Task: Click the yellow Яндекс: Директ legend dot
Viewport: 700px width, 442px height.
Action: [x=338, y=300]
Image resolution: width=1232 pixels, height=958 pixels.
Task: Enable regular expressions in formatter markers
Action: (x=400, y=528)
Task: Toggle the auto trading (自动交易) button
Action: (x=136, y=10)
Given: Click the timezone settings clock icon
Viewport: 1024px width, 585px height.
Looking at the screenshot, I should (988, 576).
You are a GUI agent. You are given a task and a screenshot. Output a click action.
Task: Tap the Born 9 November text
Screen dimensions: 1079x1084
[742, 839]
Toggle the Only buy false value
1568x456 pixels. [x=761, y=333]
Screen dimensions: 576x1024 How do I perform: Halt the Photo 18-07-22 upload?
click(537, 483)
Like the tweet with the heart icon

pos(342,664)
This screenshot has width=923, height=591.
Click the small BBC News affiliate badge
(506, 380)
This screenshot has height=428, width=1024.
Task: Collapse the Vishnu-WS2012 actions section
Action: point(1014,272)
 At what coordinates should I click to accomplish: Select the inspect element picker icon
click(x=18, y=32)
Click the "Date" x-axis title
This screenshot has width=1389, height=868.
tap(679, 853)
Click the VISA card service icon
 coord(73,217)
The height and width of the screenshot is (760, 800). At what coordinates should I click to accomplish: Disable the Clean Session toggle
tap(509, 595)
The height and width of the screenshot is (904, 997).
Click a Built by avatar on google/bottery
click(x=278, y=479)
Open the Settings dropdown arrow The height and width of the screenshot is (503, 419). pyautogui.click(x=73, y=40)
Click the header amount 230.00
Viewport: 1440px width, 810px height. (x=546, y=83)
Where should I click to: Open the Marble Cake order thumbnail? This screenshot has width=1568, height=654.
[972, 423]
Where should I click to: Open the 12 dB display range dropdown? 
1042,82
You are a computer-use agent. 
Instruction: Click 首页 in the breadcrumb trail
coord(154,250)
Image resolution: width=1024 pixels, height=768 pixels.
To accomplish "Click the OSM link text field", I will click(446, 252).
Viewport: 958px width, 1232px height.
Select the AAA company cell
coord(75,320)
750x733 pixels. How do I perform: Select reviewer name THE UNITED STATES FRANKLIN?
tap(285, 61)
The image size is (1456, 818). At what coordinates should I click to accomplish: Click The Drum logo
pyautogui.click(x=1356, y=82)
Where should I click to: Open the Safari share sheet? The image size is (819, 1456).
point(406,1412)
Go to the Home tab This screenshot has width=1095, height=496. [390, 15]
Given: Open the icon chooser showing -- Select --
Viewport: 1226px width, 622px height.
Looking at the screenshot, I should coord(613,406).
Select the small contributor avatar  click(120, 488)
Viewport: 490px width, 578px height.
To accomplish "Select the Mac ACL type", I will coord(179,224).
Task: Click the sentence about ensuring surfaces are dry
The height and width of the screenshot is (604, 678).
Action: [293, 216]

* To do: Starting at the line that contains "Select the AAA company cell" and stopping after the line that contains "Given: Open the", write out every line exactly as it appears above, and no other line.

* Result below:
Select the AAA company cell
coord(75,320)
750x733 pixels. How do I perform: Select reviewer name THE UNITED STATES FRANKLIN?
tap(285, 61)
The image size is (1456, 818). At what coordinates should I click to accomplish: Click The Drum logo
pyautogui.click(x=1356, y=82)
Where should I click to: Open the Safari share sheet? The image size is (819, 1456).
point(406,1412)
Go to the Home tab This screenshot has width=1095, height=496. [390, 15]
Given: Open the icon chooser showing -- Select --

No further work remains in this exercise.